Kvant Math Problem 241
The exponent $1974$ is large, so direct computation is impossible.
Verified: no
Verdicts: SKIP + SKIP
Solve time: 1m57s
Source on kvant.digital
Problem
Prove that $3^{1974}+5^{1974}$ is divisible by 13.
S. I. Meyzus
Exploration
The exponent $1974$ is large, so direct computation is impossible. Since the statement concerns divisibility by $13$, the natural step is to work modulo $13$.
Compute small powers. Since
$$3^3=27\equiv 1 \pmod{13},$$
the powers of $3$ repeat with period $3$. Also
$$5^2=25\equiv -1 \pmod{13},$$
hence
$$5^4\equiv 1 \pmod{13},$$
so the powers of $5$ repeat with period dividing $4$.
Because
$$1974=3\cdot 658,$$
we obtain
$$3^{1974}=(3^3)^{658}.$$
For the other term,
$$1974=4\cdot 493+2,$$
so
$$5^{1974}=(5^4)^{493}5^2.$$
The only place where an error could hide is the reduction of the large exponents. Each congruence must be carried out carefully.
Problem Understanding
We must prove that the integer
$$3^{1974}+5^{1974}$$
is divisible by $13$.
This is a Type B problem, a pure proof.
The core difficulty is reducing the enormous powers modulo $13$ and showing that the resulting residues add to $0$ modulo $13$.
Proof Architecture
The first claim is that $3^3\equiv 1\pmod{13}$; this follows from $3^3=27=2\cdot13+1$.
The second claim is that $3^{1974}\equiv 1\pmod{13}$; this follows because $1974=3\cdot658$.
The third claim is that $5^2\equiv -1\pmod{13}$; this follows from $25=26-1$.
The fourth claim is that $5^{1974}\equiv -1\pmod{13}$; this follows from $1974=4\cdot493+2$ and $(5^2)^2\equiv1\pmod{13}$.
The final step is to add the two congruences and obtain residue $0$ modulo $13$.
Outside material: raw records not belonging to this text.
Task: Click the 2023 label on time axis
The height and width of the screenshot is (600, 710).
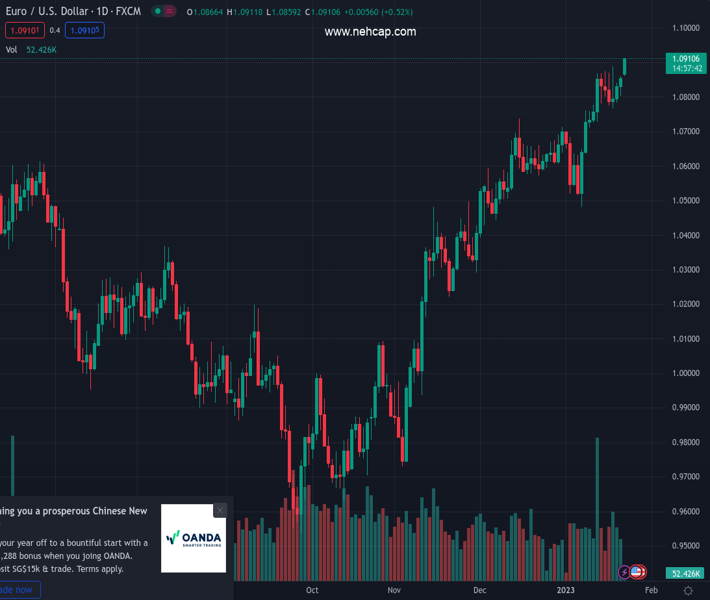Action: 566,590
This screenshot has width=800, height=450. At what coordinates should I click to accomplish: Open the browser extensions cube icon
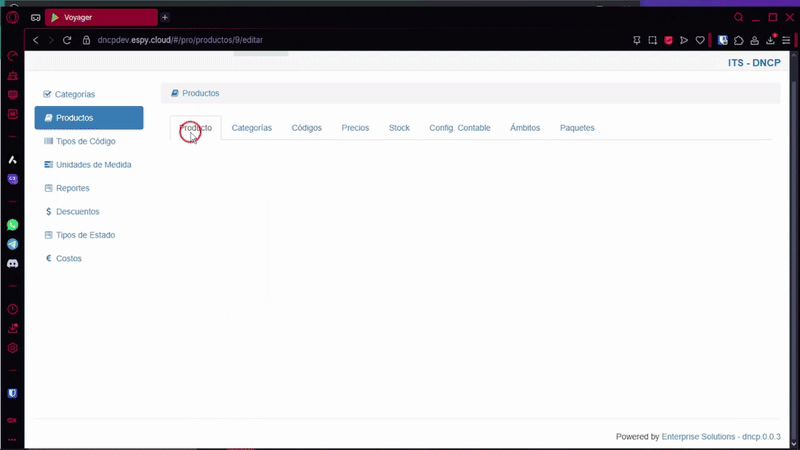738,40
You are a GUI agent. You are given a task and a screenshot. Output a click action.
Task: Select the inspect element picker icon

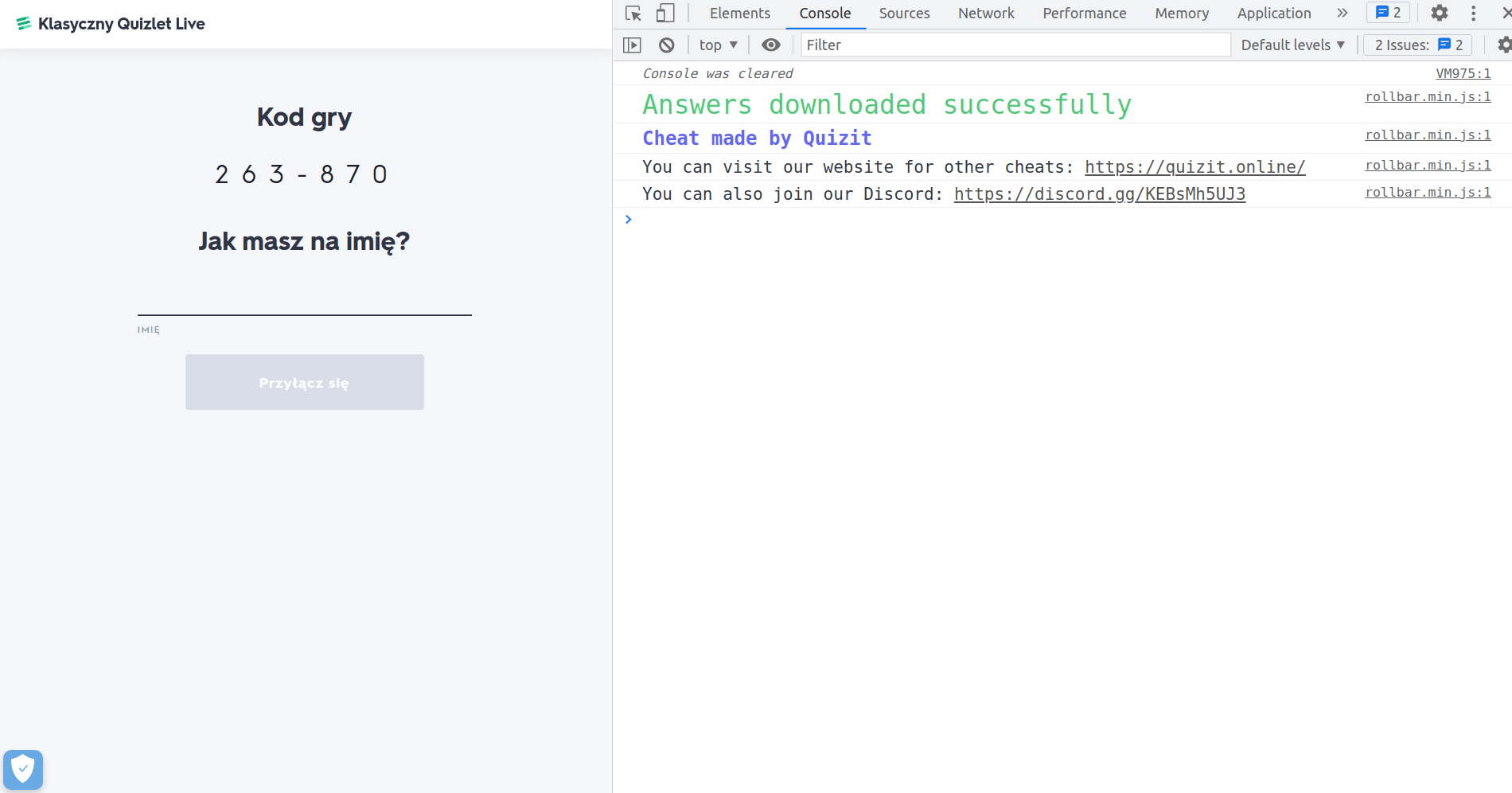(633, 14)
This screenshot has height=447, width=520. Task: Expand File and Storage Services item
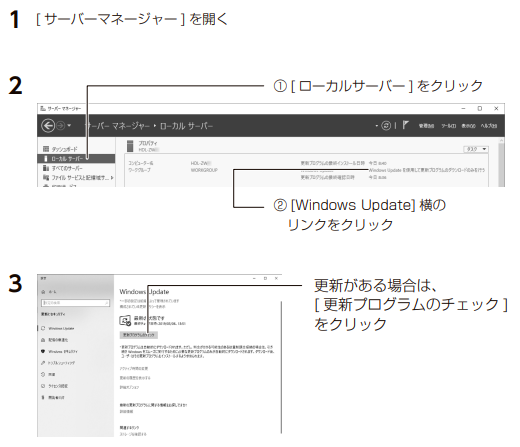coord(112,178)
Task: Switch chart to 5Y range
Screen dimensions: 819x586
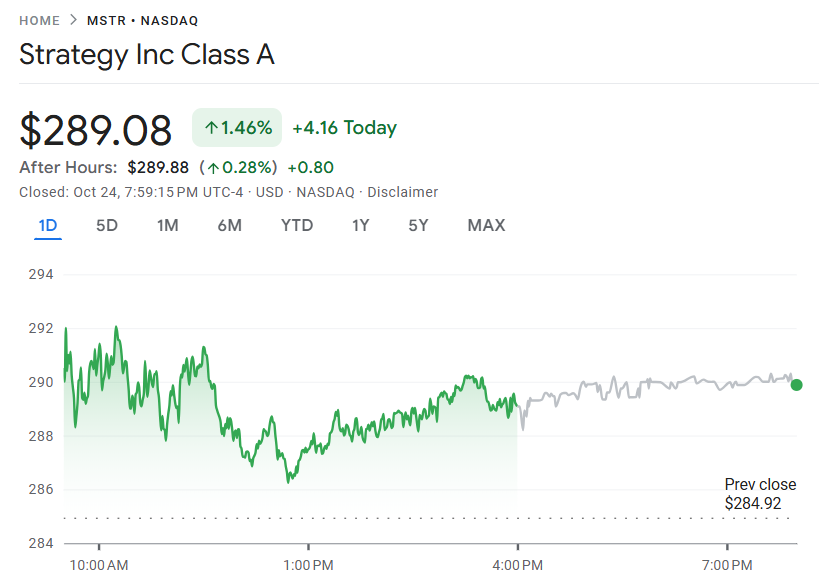Action: [x=418, y=225]
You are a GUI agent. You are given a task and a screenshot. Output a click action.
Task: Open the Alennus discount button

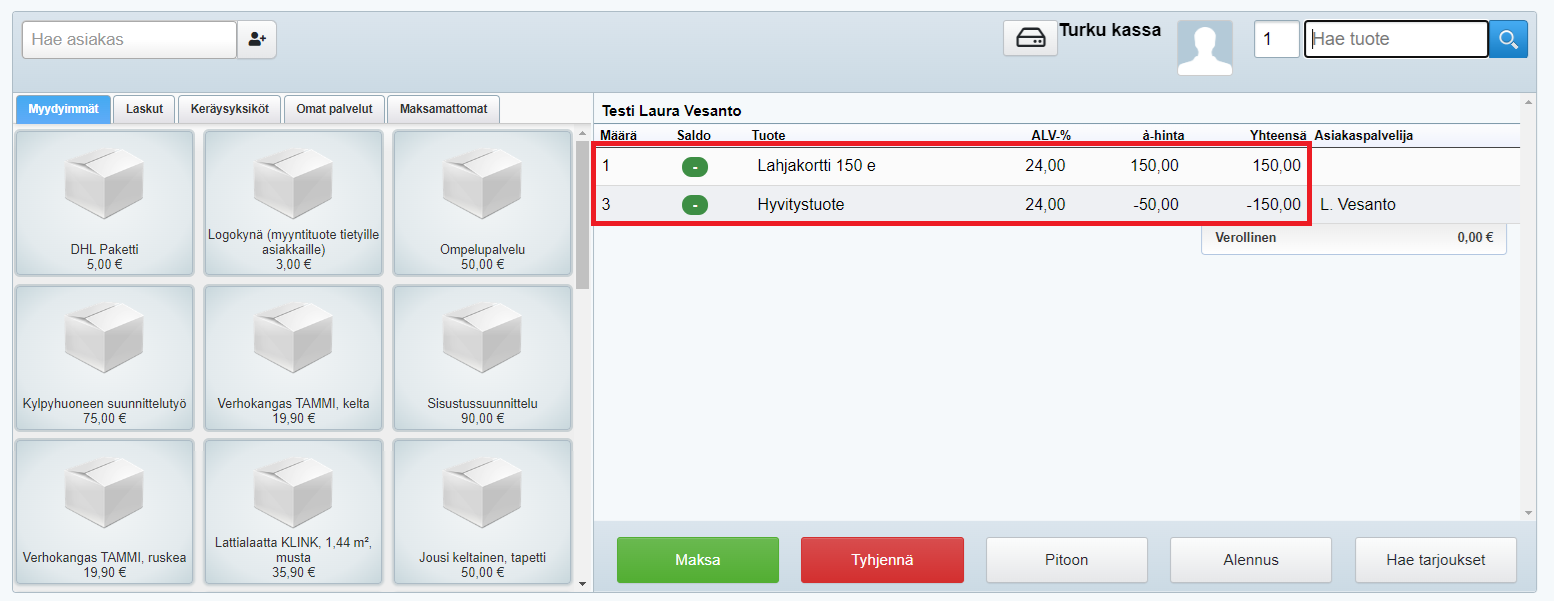[1250, 560]
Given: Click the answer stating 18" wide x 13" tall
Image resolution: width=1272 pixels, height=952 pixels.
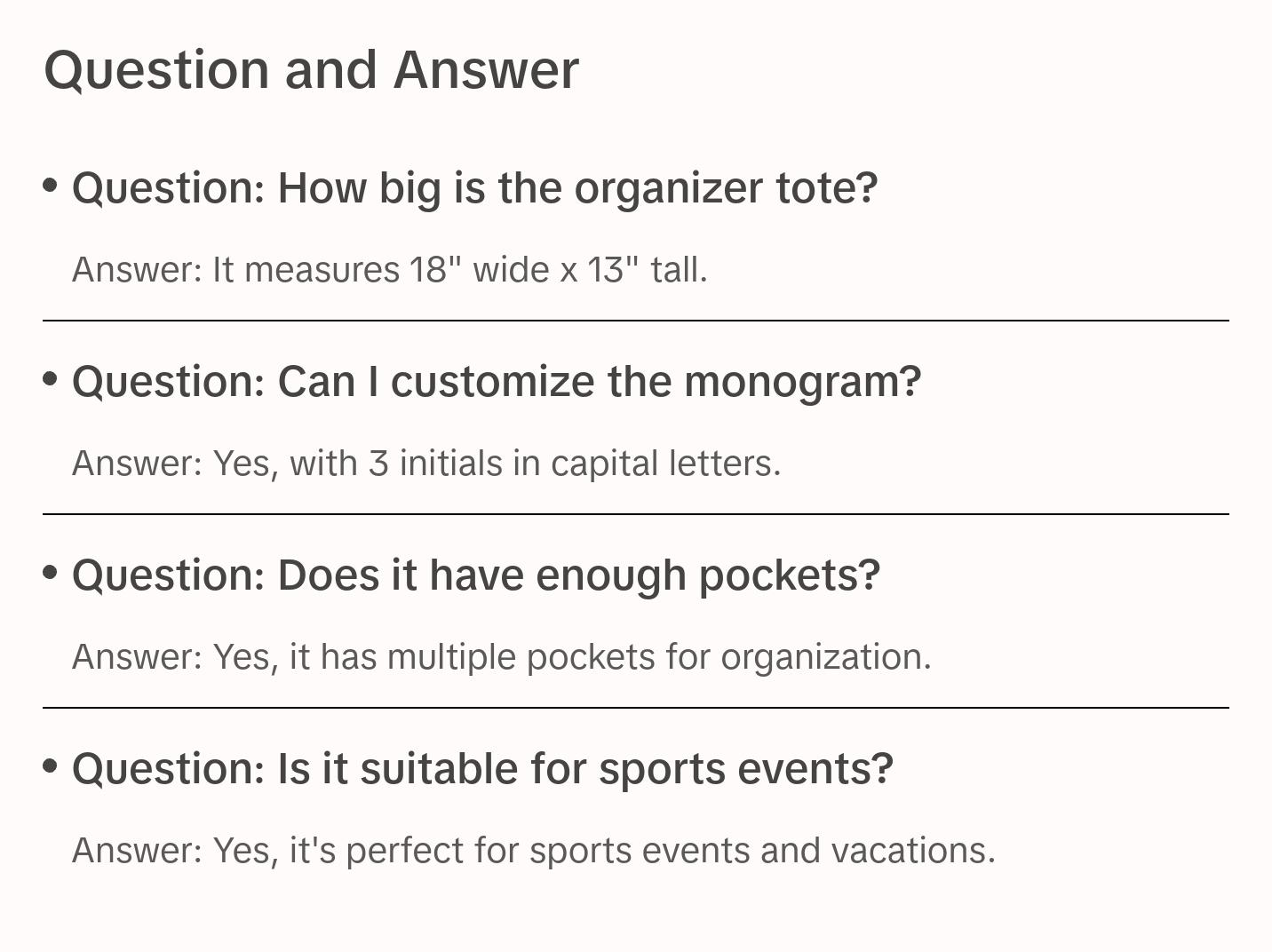Looking at the screenshot, I should 389,270.
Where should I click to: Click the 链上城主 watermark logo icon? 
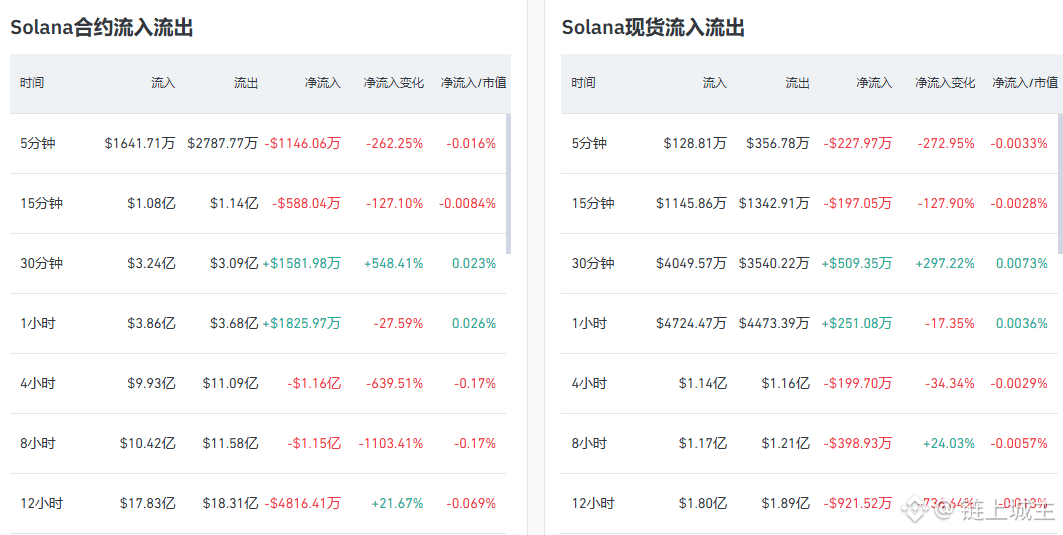point(914,511)
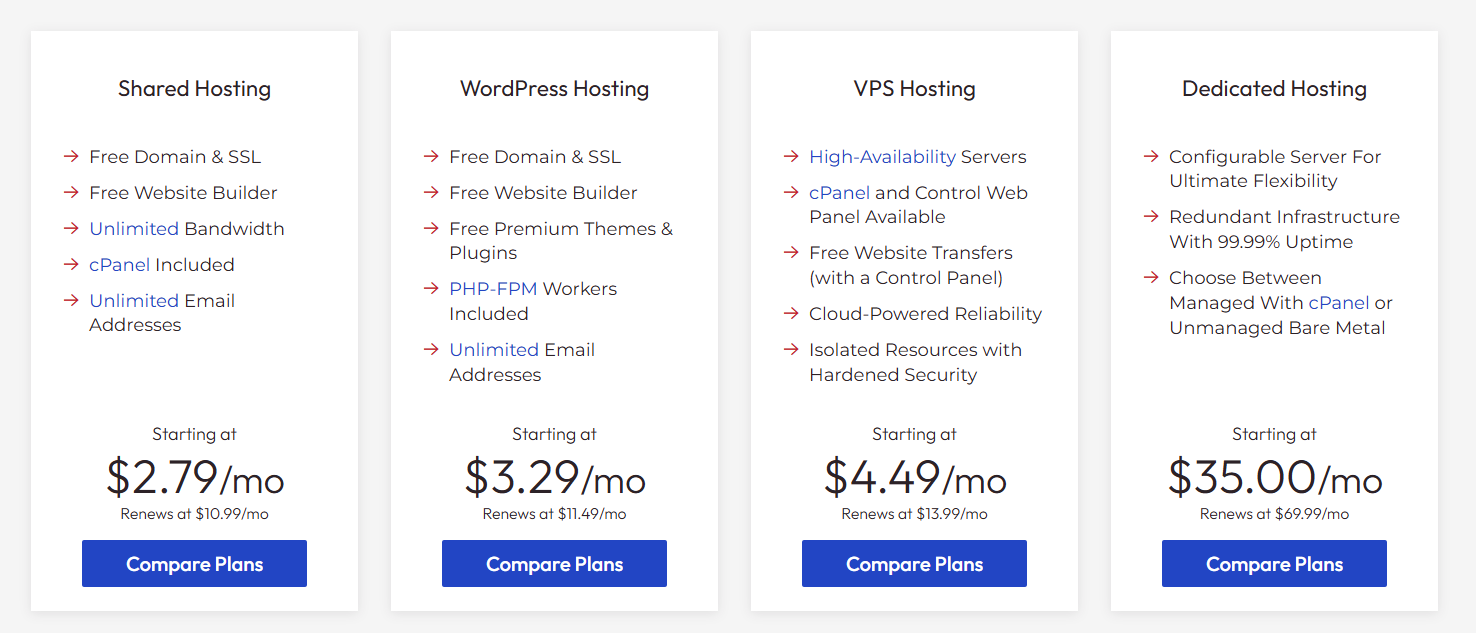This screenshot has width=1476, height=633.
Task: Click Compare Plans under WordPress Hosting
Action: tap(554, 563)
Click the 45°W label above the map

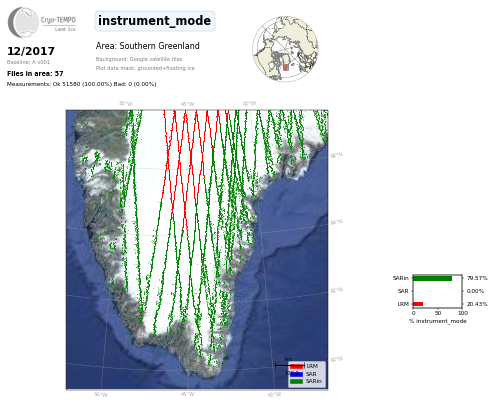click(x=188, y=104)
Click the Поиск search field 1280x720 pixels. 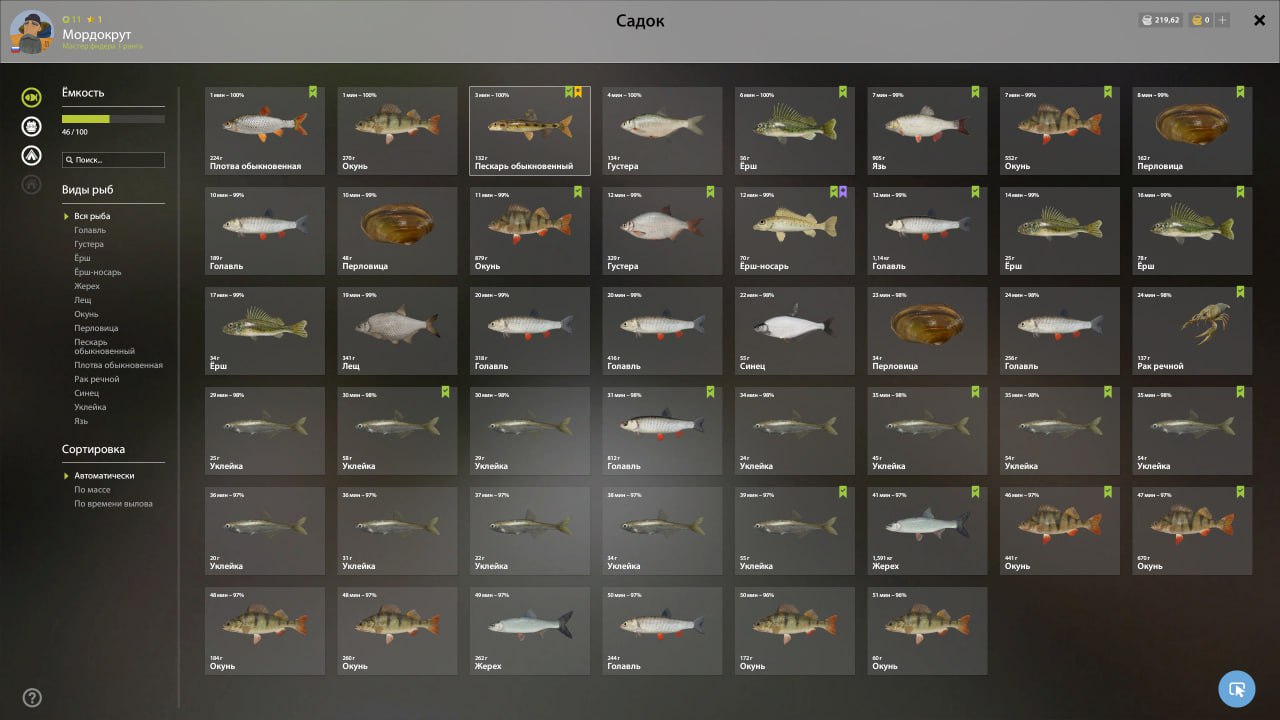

The step most likely to fail under scrutiny is the reduction of $5^{1974}$, since it requires handling both the period and the remainder correctly.
Solution
Since
$$3^3=27\equiv1\pmod{13},$$
and
$$1974=3\cdot658,$$
we have
$$3^{1974}=(3^3)^{658}\equiv1^{658}\equiv1\pmod{13}.$$
Next,
$$5^2=25\equiv-1\pmod{13}.$$
Squaring gives
$$5^4\equiv(-1)^2\equiv1\pmod{13}.$$
Since
$$1974=4\cdot493+2,$$
it follows that
$$5^{1974} =(5^4)^{493}5^2 \equiv1^{493}(-1) \equiv-1 \pmod{13}.$$
Adding the two congruences,
$$3^{1974}+5^{1974} \equiv1+(-1) \equiv0 \pmod{13}.$$
Hence $13$ divides $3^{1974}+5^{1974}$.
This completes the proof.
∎
Verification of Key Steps
The reduction of $3^{1974}$ uses only the identity $1974=3\cdot658$. Since
$$3^3\equiv1\pmod{13},$$
raising both sides to the $658$th power yields
$$3^{1974}\equiv1.$$
A careless argument could incorrectly assume a different period for powers of $3$, but this computation does not require knowing the exact period.
For the second reduction,
$$5^2\equiv-1\pmod{13},$$
so
$$5^4\equiv1\pmod{13}.$$
Using
$$1974=4\cdot493+2,$$
the exponent leaves remainder $2$ upon division by $4$. Forgetting this remainder would give $5^{1974}\equiv1$, which is incorrect. Keeping the remainder produces
$$5^{1974}\equiv5^2\equiv-1.$$
The final addition is
$$1+(-1)=0,$$
which is exactly the residue required for divisibility by $13$.
Alternative Approaches
A different proof uses Fermat's little theorem. Since $13$ is prime and neither $3$ nor $5$ is divisible by $13$,
$$3^{12}\equiv1\pmod{13}, \qquad 5^{12}\equiv1\pmod{13}.$$
Because
$$1974=12\cdot164+6,$$
we obtain
$$3^{1974}\equiv3^6,\qquad 5^{1974}\equiv5^6 \pmod{13}.$$
Now
$$3^3\equiv1\pmod{13},$$
so
$$3^6\equiv1,$$
and
$$5^2\equiv-1\pmod{13},$$
so
$$5^6=(5^2)^3\equiv(-1)^3=-1.$$
Their sum is $0$ modulo $13$.
The main approach is preferable because it uses the shorter periods $3$ and $4$ directly and reaches the result with fewer computations.